This article describes the security considerations for executing IDMS commands from the operator's console.

Failing to fulfil these considerations will result in a DC021102 SECURITY VIOLATION.

Release: All supported releases.

Commands issued at the operator's console fall in to two categories.

1. Operator commands that can only be executed on the console
2. Other IDMS commands that are also normally executed from the ENTER NEXT TASK CODE: prompt.

For more information, see Executing IDMS/DC commands at the operator console.

For the operator commands, there is no security at all regardless of what is defined in RHDCSRTT. No signon is required and no security check is performed.

For the other IDMS commands, the same security requirements exist as if they were being executed from the ENTER NEXT TASK CODE: prompt.

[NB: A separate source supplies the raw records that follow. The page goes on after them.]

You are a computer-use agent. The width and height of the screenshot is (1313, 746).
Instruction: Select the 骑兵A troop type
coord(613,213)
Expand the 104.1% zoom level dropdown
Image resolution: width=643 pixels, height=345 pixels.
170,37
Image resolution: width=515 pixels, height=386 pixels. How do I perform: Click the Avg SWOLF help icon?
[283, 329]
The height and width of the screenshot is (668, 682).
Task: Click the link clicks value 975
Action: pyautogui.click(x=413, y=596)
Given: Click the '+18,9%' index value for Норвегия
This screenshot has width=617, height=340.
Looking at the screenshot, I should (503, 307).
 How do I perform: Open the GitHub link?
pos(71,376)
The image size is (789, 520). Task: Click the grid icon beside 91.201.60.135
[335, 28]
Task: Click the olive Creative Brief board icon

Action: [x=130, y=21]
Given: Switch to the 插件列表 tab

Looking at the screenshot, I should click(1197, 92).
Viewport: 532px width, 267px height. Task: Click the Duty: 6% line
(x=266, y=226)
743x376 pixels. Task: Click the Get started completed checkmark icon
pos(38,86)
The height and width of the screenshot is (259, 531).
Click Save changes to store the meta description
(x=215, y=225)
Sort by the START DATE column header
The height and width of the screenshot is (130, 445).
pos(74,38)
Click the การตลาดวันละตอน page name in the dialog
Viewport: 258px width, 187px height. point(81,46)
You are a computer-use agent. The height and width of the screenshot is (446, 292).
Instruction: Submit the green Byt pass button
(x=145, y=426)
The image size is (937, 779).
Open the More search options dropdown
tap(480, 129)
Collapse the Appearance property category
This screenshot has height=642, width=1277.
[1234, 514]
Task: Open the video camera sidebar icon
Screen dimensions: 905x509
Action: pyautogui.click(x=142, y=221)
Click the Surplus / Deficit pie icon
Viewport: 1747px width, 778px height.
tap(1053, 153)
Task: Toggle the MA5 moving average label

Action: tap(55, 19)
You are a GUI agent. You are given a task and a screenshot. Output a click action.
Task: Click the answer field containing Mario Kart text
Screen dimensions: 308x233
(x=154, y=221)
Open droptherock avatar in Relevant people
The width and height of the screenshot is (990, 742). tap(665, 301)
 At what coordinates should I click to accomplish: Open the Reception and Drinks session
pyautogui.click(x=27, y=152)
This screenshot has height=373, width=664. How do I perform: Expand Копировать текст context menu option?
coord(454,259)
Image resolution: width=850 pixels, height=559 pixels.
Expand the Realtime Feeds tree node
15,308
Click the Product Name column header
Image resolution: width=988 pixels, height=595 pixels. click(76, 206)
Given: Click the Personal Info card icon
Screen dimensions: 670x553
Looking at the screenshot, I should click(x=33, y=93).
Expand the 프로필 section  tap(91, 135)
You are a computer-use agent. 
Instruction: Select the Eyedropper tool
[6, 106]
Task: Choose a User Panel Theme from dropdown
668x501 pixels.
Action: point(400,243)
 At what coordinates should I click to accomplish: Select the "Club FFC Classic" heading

I.e. if the task code is secured, a signon will be required and the userid in the signon will need to have the security authorization to execute the task.

There are two ways to achieve the signon.

1. Just issue the signon as a console command: /<reply-number>,99signon <userid> <password>
   This works but is not desirable as it may not be possible to prevent the password from being visibly displayed on the system log.
2. Use DFLTSGN. When the command is issued, IDMS will perform an automatic signon using the userid as defined in the DFLTUID parameter, and no password has to be specified.

Whichever of these two methods is used, the resulting userid will need to be defined as a user and have the authority to execute the task.